Bilinçli olmak ise; o havayı solumak gibi. Hep nefes alıyorsun ama her nefes aldığında nefesin dönüşüyor. Bilinçli olmak değil de aslında bilinç olmak daha doğru gibi bu bağlamda.
Hal böyle olunca nefes alınca nefesin kendisi oluyorsun. Sevince sevginin kendisi oluyorsun.
Ne yaşarsan ona dönüşüyorsun.
İyiyi konuşunca, iyiyi yaşıyor ve bizzat iyi oluyorken, kötüyü konuşunca kötülük yaşayıp bizzat kötü oluyorsun.

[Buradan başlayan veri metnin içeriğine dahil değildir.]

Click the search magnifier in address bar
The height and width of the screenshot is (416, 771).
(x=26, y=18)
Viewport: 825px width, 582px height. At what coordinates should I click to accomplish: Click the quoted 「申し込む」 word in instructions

Kısaca hangi kaba giriyorsan onun şeklini alıyorsun.
BİLİNÇ- ŞUUR
Bilinç şuur ile de karıştırılmamalı.
Şuur birden bire dolaysız kavramak iken, bilinç bilmekle alakalı.

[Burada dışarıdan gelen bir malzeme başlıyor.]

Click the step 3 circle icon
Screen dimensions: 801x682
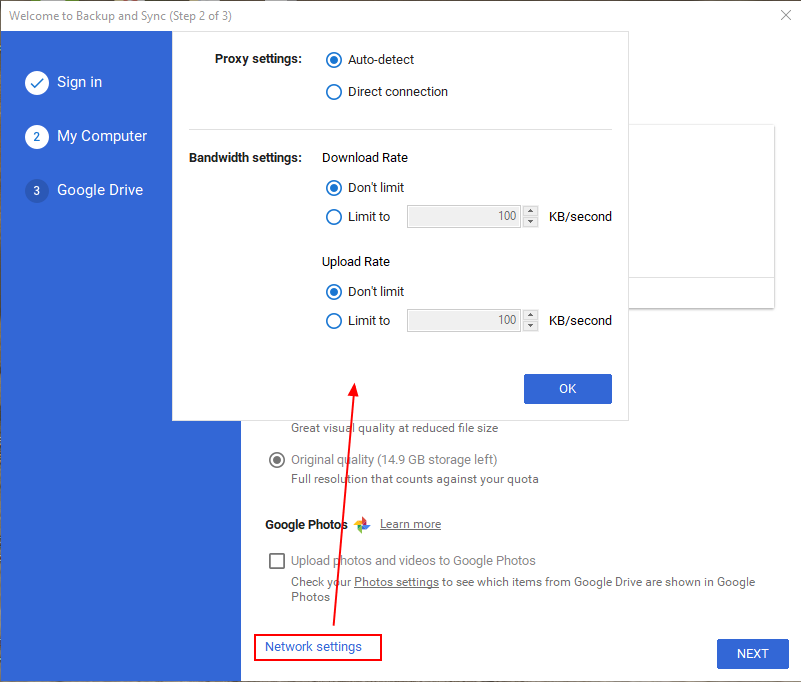click(37, 191)
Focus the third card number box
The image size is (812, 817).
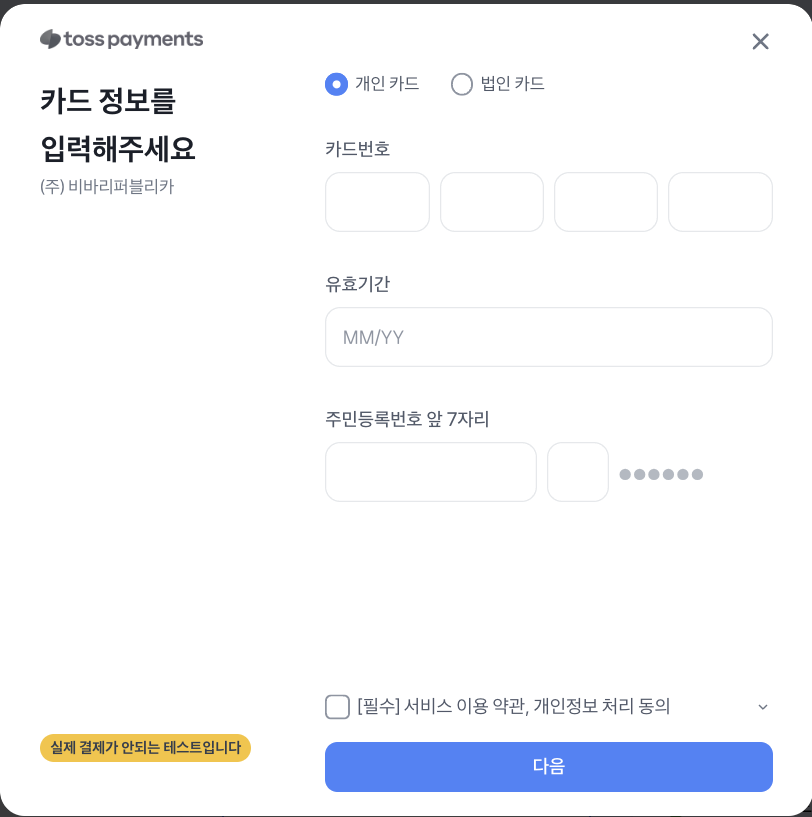pyautogui.click(x=606, y=202)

Şuur sezgi ve ilham ve irfanla da ilgili. Şuur şiirle aynı kökten gelir. Tıpkı şiirlerin de sezgi ve ilhamla ilgili olduğu gibi.
AKIL- ŞUUR
Şuur ile akıl arasında şöyle bir ince nüans var; şuur daha ziyade manevi ve genel bir kavramken, akıl maddi ve insana atfedilen özel bir kavramdır.

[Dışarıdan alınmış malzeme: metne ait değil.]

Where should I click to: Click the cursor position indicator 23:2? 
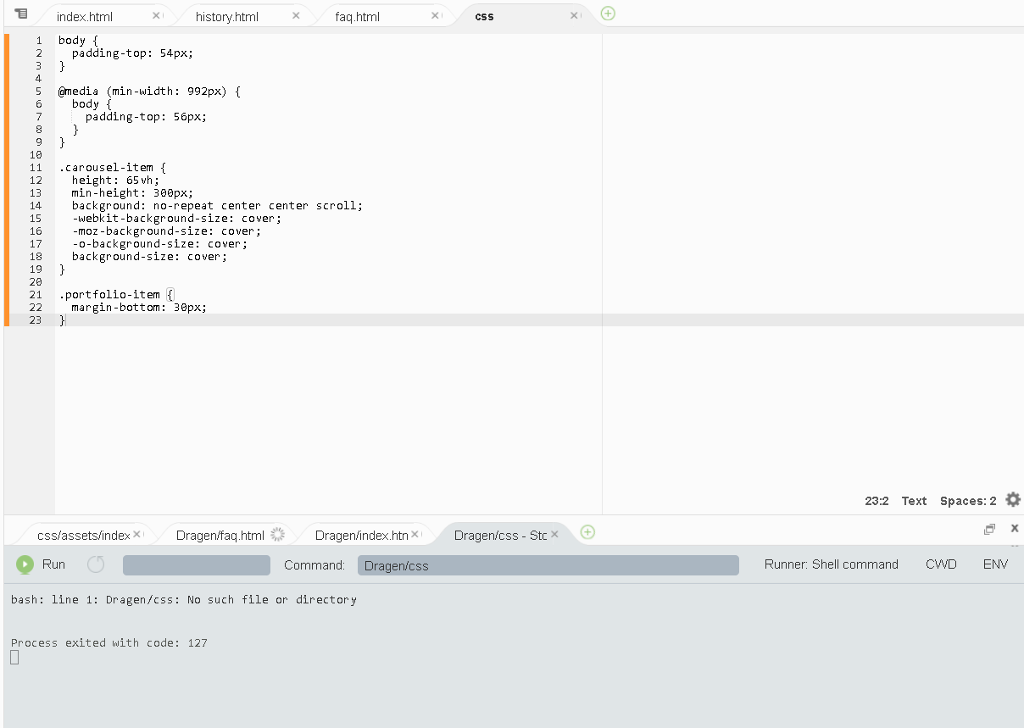tap(877, 500)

Yani her akıl, şuur kapsamına girerken her şuur akıl ile izah edilemez.
Mesela, melekler için akıllı varlıklar denmez, şuurlu varlıklar denir. Bu yüzden şuur daha genel bir kavramdır.
Varoluşu idrak etmek yine birden bütüne, çokluktan tekliğe varır. Varoluş bir ve tek. Ve varoluşun nihai anahtarı sen. Anlayacak sen, anlaşılacak sen, anlamın kendisi sen. Sen kendini anladığında, asıl anlayanın ‘'O'' olduğunu anlayacak, asıl anlaşılması gerekenin ‘'O'' olduğunu farkedecek ve asıl anlamın ‘'O'' olduğunu idrak edeceksin.
Ama ‘'O'' bilinmeyen iken nasıl bilebilirsin? İşte bu yüzden anahtar sensin. Ancak kendine bakarak bulabileceksin. Ve bir de kendi yansıman olan Âleme bakarak.
An'lam. ‘'An'' her şeyin bir an içinde saklı olduğu şuur hali, idrak hali. Ve zamanın dışına kavramların dışına çıktığın aslolan öz bilinç olduğun hal.
Lam; berzahı temsil eder. Madde ile mana alemi arasında bir geçiştir.
Ve kainat lam harfinde sırlanmıştır. Elif zatı mutlak Allahı temsil eder. Lam ise Allahın tezahürü olan bütün alemi. Mim ise mülk alemini ve hakikati Muhammediyeyi.
Biriz ve bizim içimizde o tekliğe kavuşma arzusu daim.
Temel süreç ve özlem hepimizde aynı.
Yani sen, sende olmayan bir şeyi kendinin bir parçası olarak hayatına dahil etme isteği duyuyorsun. Karşındaki kişi ile arandaki mesafeyi veya sınırı ortadan kaldırma isteği de denebilir.
Bu bağlamda bedenin kavuşma arzusu cinsellik, duygunun kavuşma arzusu aşk ve sevgi, aklın bir olma arzusu keşif ve idrak, ruhun kavuşma arzusu tekâmül.
Aslında kavuşmak diye de bir şey yok. Ayrılık yok ki kavuşmak olsun. Ama ayrı sanan bir yanımız var.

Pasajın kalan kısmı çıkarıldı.